Implement own methods¶
A major strength of pygenesig is its flexibility. Here, we show how you can implement own methods for generating and testing signatures.
To standardize the API for creating and testing signatures, pygenesig provides two abstract classes,
SignatureGenerator
and SignatureTester
which serve as template for the different methods.
Implement a SignatureGenerator¶
To get started, read the apidoc of
SignatureGenerator
. Essentially, all you have to do is to create a child class of
SignatureGenerator
and implement the method _mk_signatures(expr, target)
.
The method needs to return a signature dictionary as described in the
data preparation tutorial.
For example:
class MySignatureGenerator(SignatureGenerator):
def _mk_signatures(self, expr, target):
tissues = set(target)
return {
tissue: get_enriched_genes_with_my_method(expr, target, tissue)
for tissue in tissues
}
You can also override the constructor __init__()
to pass additional parameters to your class.
Make always sure to call the parent constructor, though, as it performs some consistency checks on the data:
class MySignatureGenerator(SignatureGenerator):
def __init__(self, expr, target, param1=42):
super(MySignatureGenerator, self).__init__(expr, target)
self.param1 = param1
def _mk_signatures(self, expr, target):
# ...
Example: GiniSignatureGenerator¶
This is what our GiniSignatureGenerator
looks like:
class GiniSignatureGenerator(SignatureGenerator):
def __init__(self, expr, target, min_gini=.7, max_rk=3, min_expr=1, max_rel_rk=.33, aggregate_fun=np.median):
super(GiniSignatureGenerator, self).__init__(expr, target)
self.min_gini = min_gini
self.max_rk = max_rk
self.min_expr = min_expr
self.aggregate_fun = aggregate_fun
self.max_rel_rk = max_rel_rk
def _mk_signatures(self, expr, target):
df_aggr = collapse_matrix(expr, target, axis=1, aggregate_fun=self.aggregate_fun)

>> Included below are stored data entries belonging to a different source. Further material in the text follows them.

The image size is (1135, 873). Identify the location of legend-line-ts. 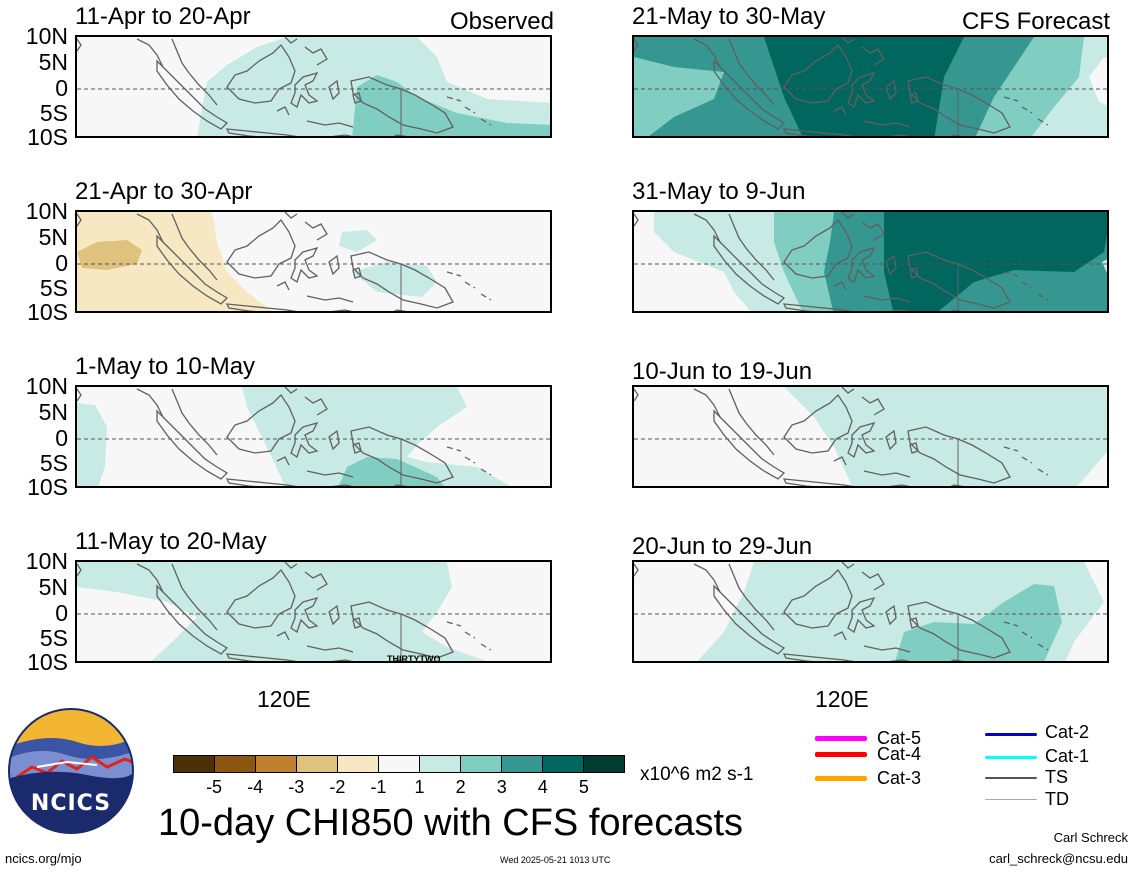
(1011, 778).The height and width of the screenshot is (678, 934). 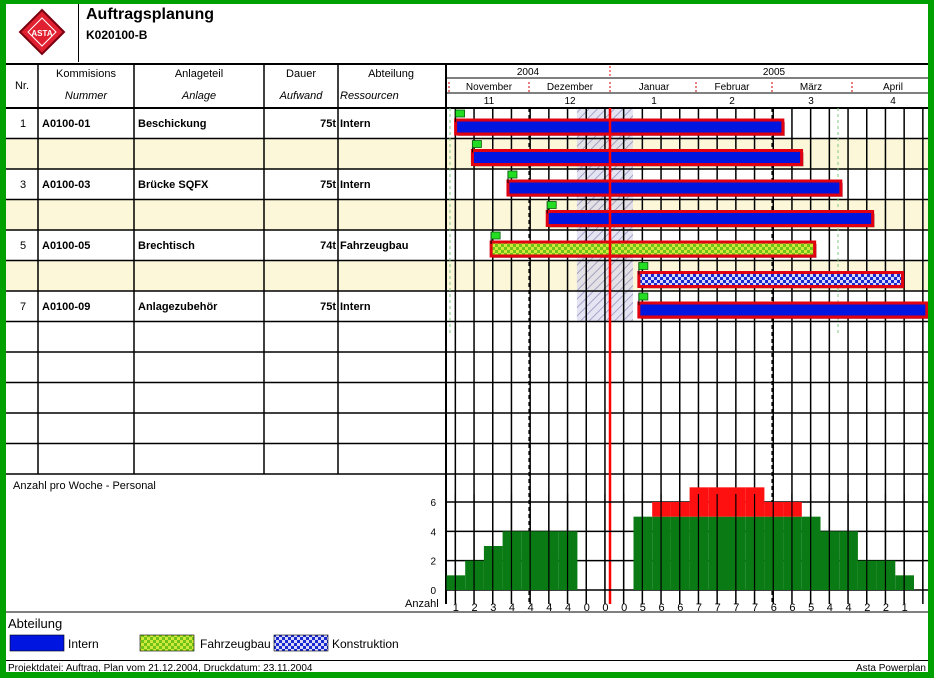 I want to click on row-anlage: Beschickung, so click(x=172, y=124).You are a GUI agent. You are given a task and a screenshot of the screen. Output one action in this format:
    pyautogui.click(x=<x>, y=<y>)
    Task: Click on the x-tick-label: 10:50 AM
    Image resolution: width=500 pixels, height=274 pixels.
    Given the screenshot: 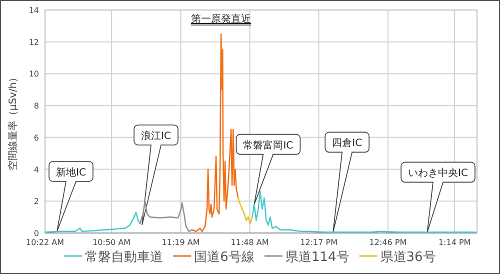 What is the action you would take?
    pyautogui.click(x=112, y=242)
    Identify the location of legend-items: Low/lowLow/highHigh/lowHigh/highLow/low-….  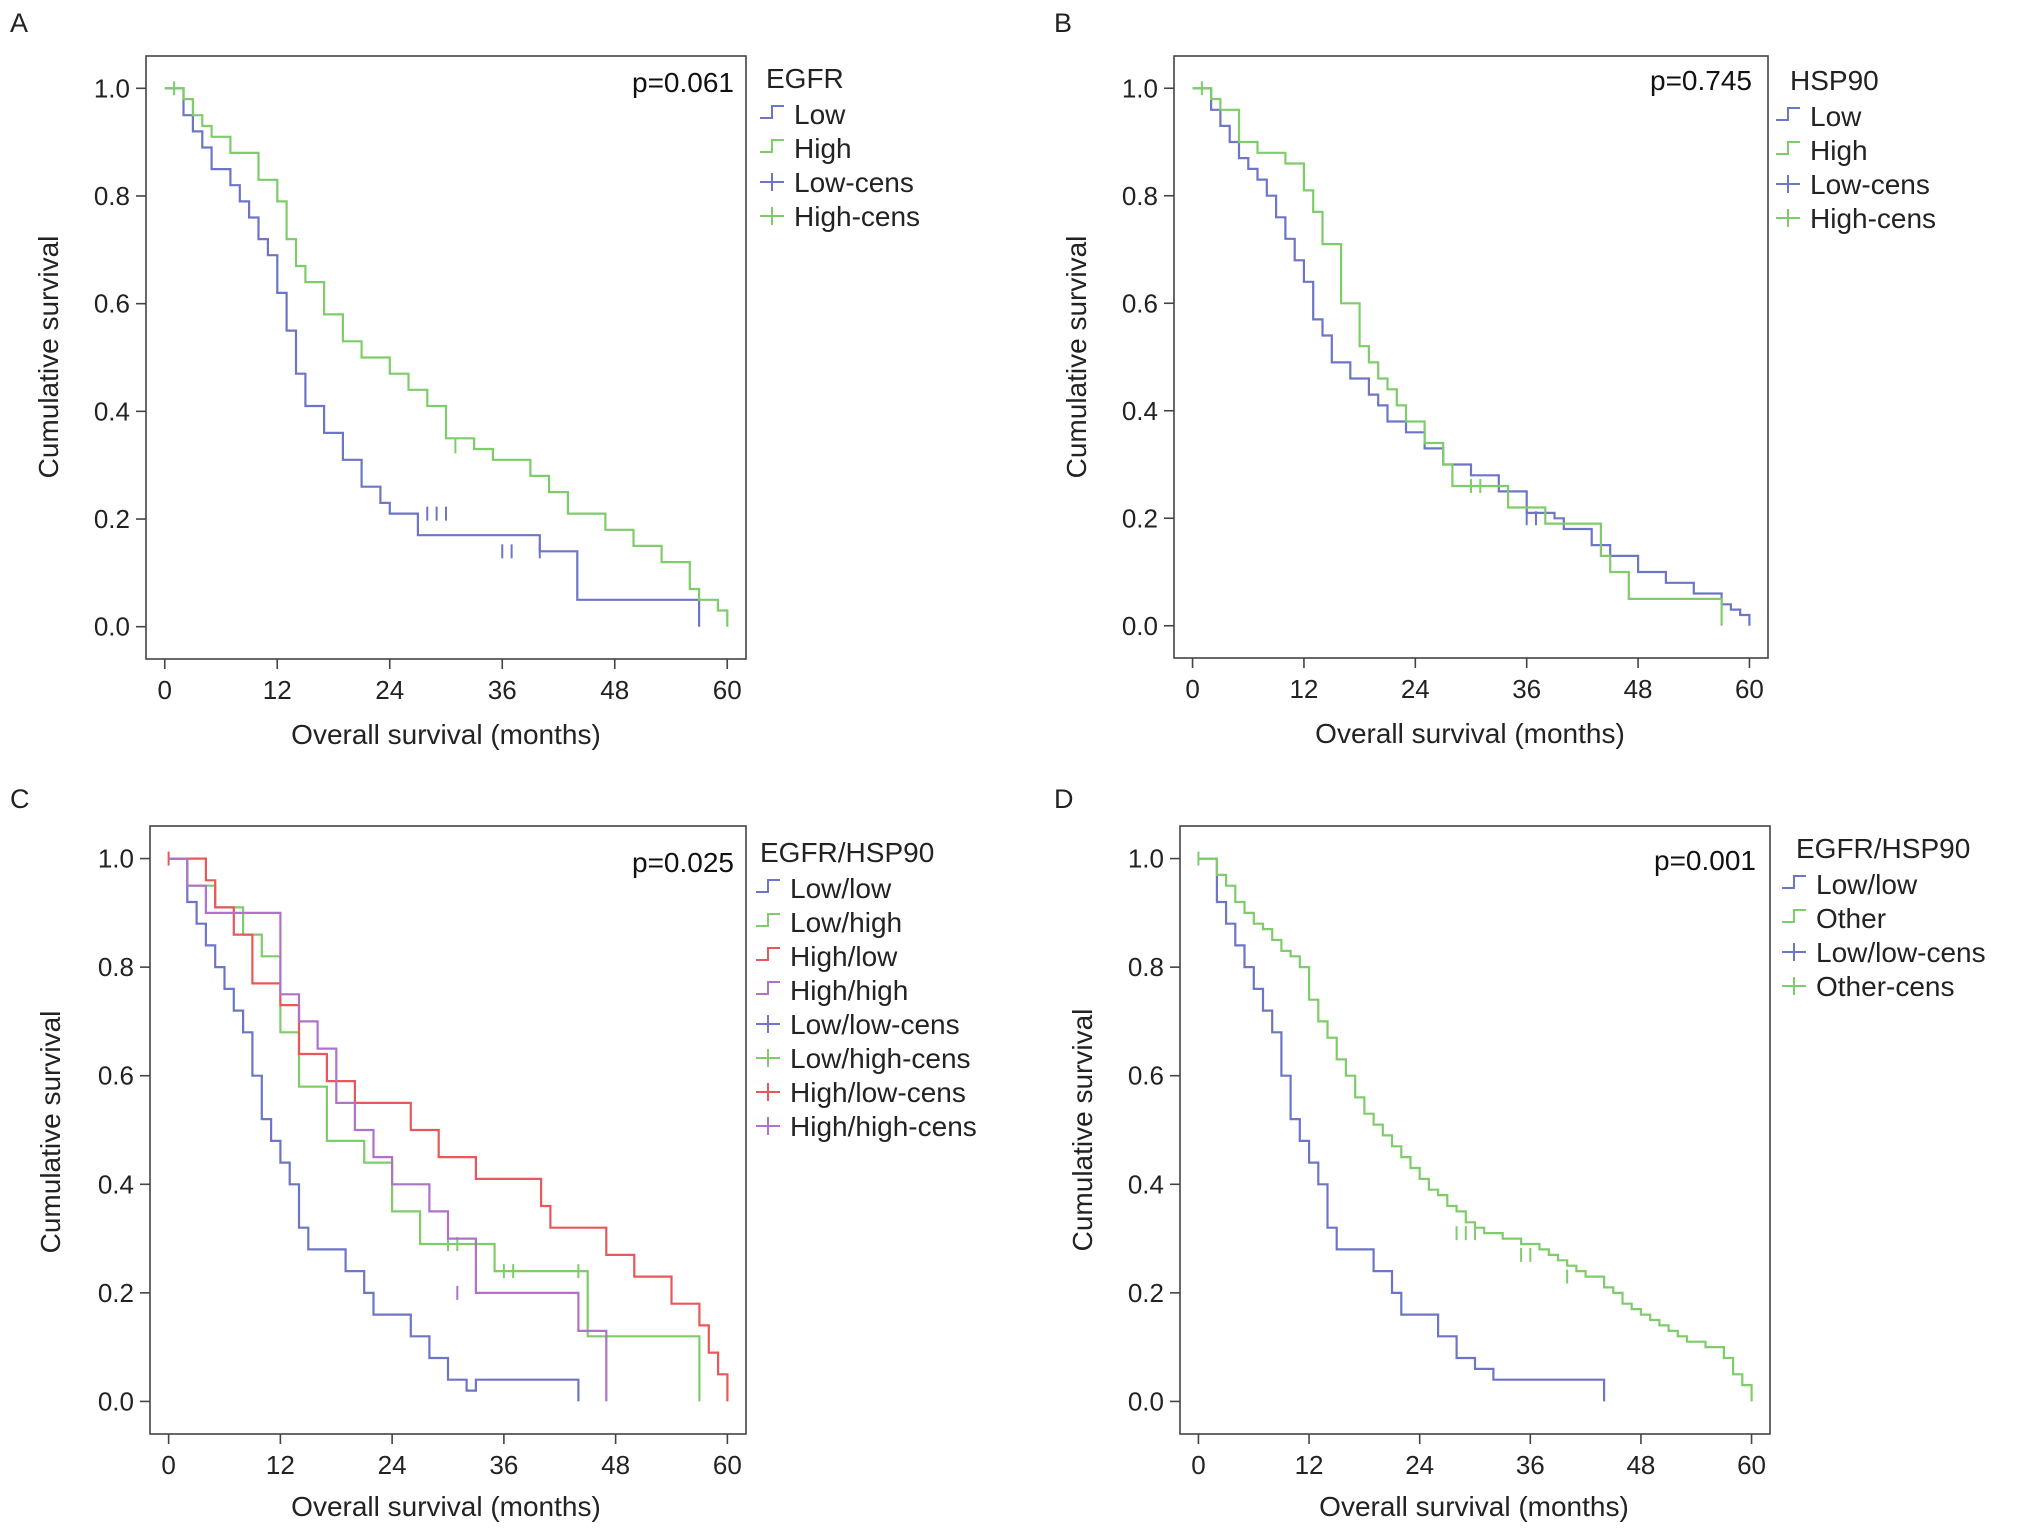
(866, 1008).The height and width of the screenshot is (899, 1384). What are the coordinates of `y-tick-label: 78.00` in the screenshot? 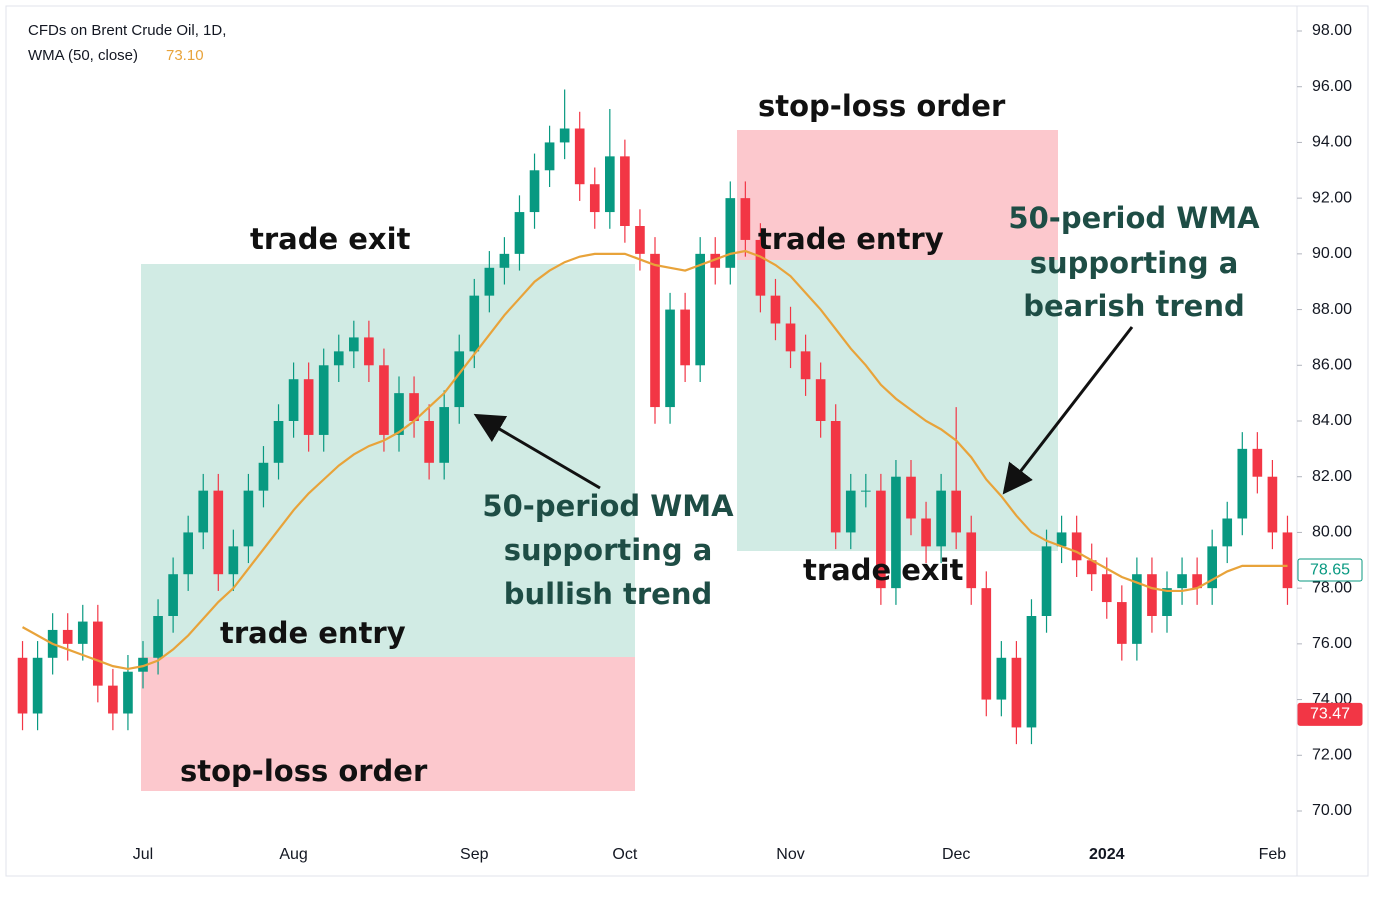 It's located at (1332, 588).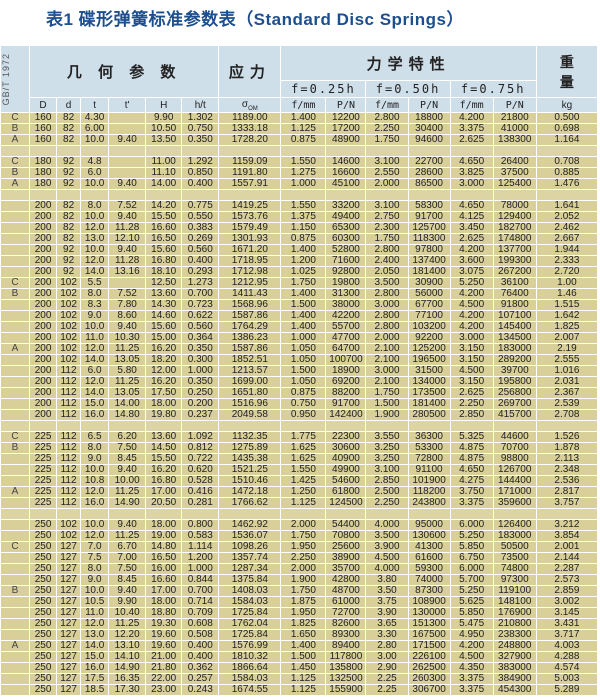 This screenshot has height=700, width=600. I want to click on cell-f3: 3.375, so click(472, 129).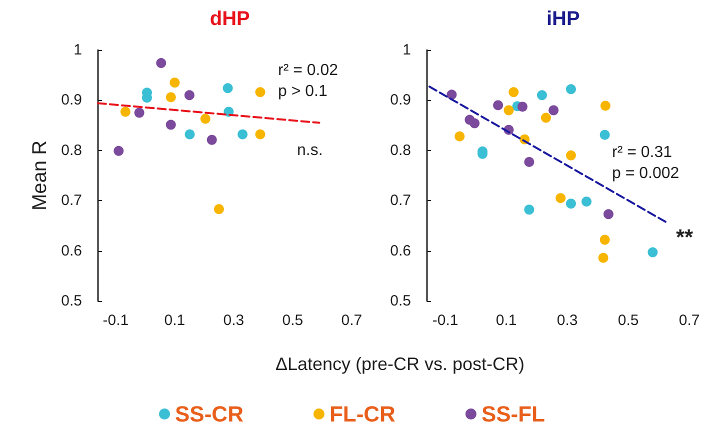 This screenshot has height=432, width=704. I want to click on legend-label: SS-CR, so click(210, 414).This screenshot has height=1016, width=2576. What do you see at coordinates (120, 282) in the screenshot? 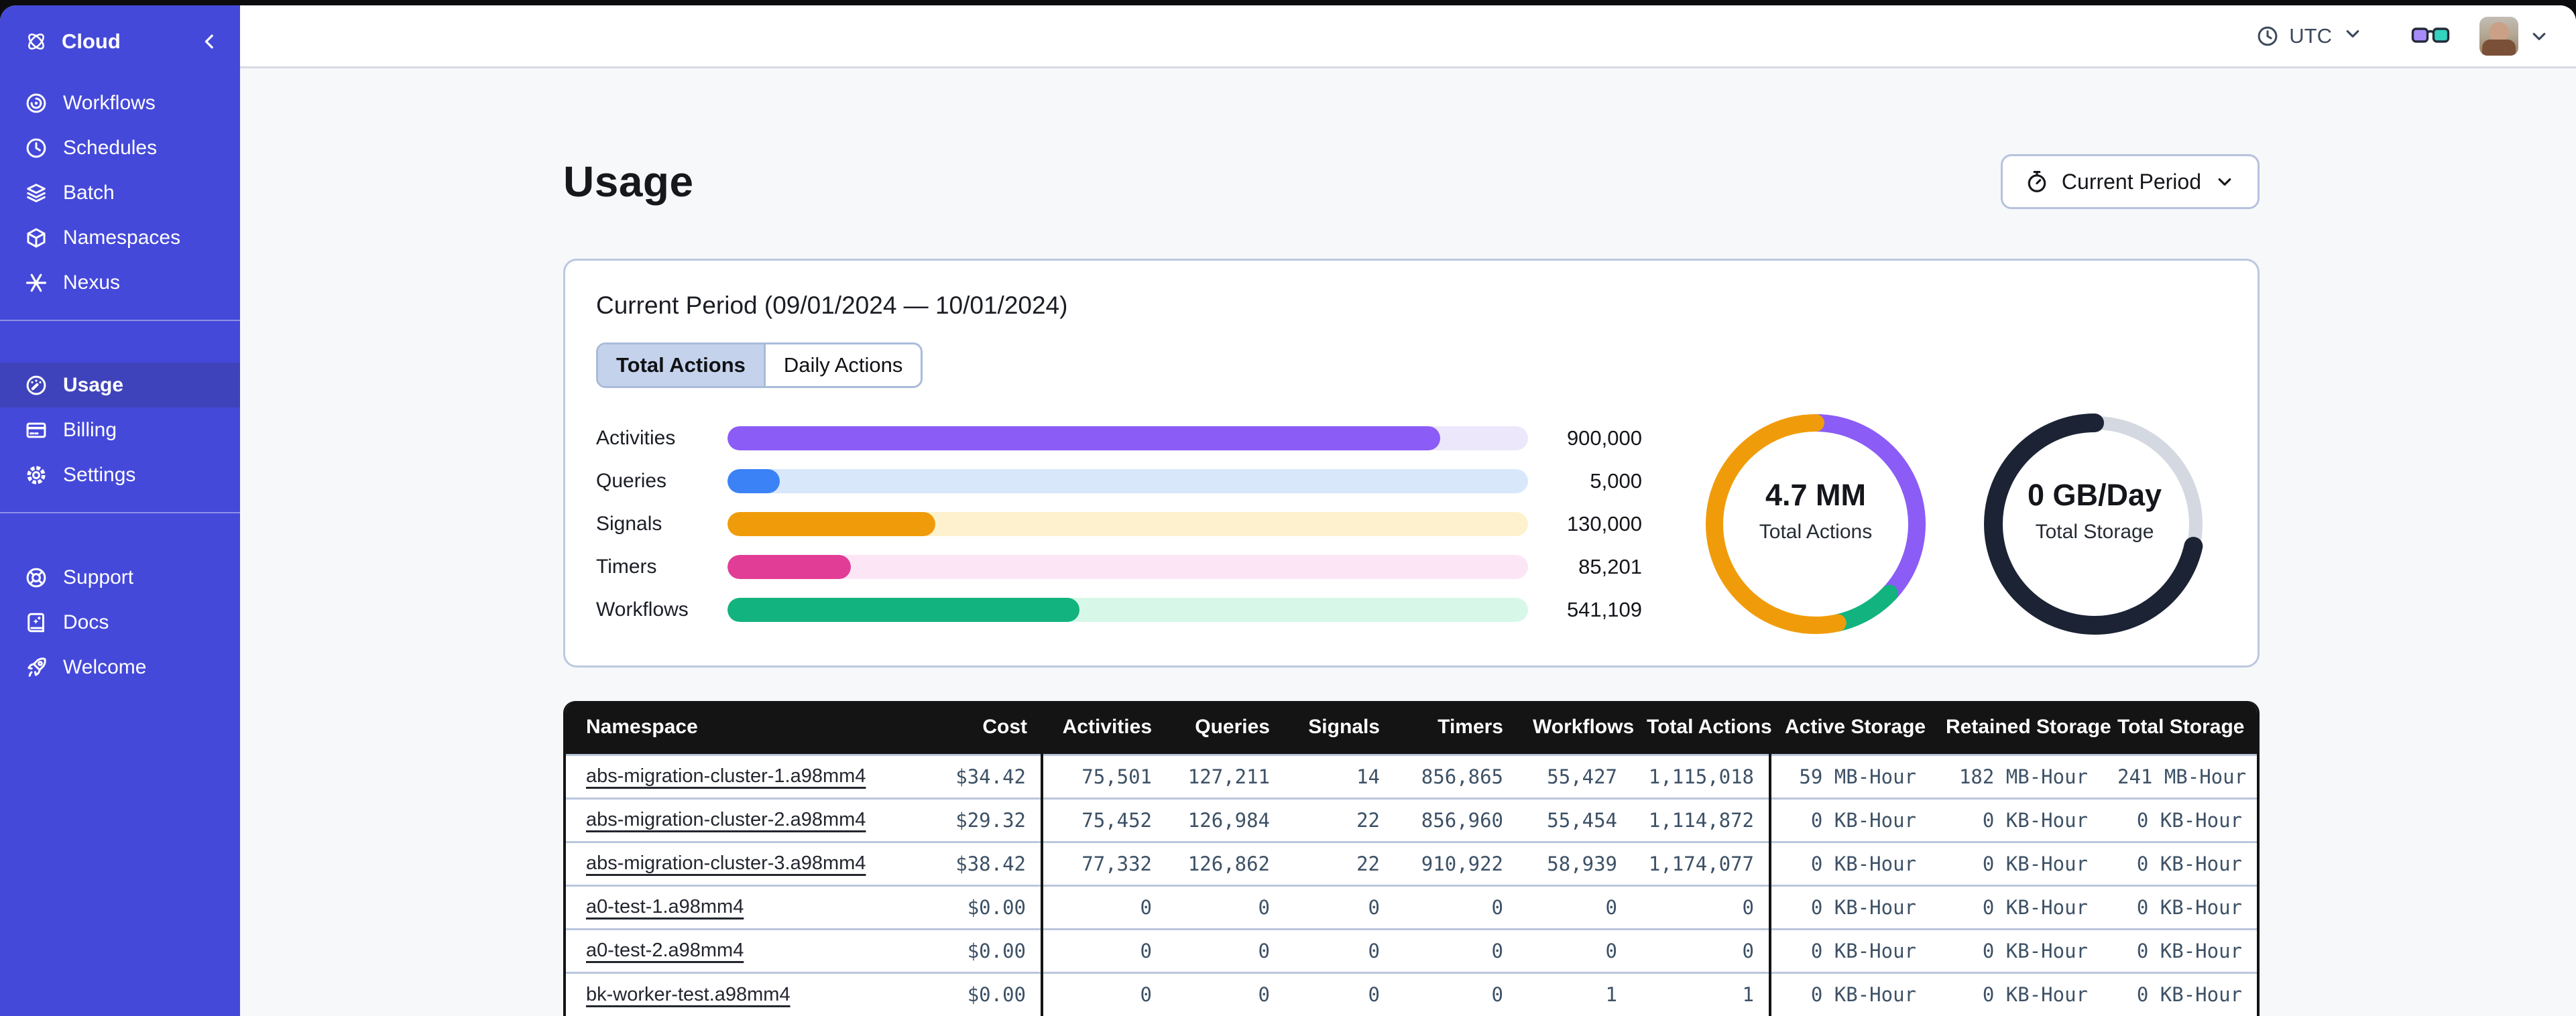
I see `sidebar-item-nexus: Nexus` at bounding box center [120, 282].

return get_gini_signatures(df_aggr, min_gini=self.min_gini, max_rk=self.max_rk, min_expr=self.min_expr,
max_rel_rk=self.max_rel_rk)
Implement a SignatureTester¶
To get started, read the apidoc of
SignatureTester
. Essentially, all you have to do is to create a child class of
SignatureTester
and implement the method _score_signatures(expr, signatures)
.
The method returns a j x n score matrix with j signatures and n samples
For example, a random predictor, being agnostic of the signatures could look like:
import random
import numpy as np
class MySignatureTester(SignatureTester):
def _score_signatures(self, expr, signatures):
n_tissues = len(signatures) # number of signatures (=j)
n_samples = expr.shape[1] # number of samples (=n)
return np.array ([
[
random.random() for i in range(n_samples)
] for k in range(n_tissues)
])
Obviously, you want to implement something meaningful instead!
Beyond signatures¶
Actually, instead of passing signature dictionaries, you can pass whatever model between a
SignatureGenerator
and a SignatureTester
, as long as the two implementations
‘speak the same language’. For example, one could imagine using a support vector machine
for predicting the tissue. In that case you could pass the trained model instead of the signatures.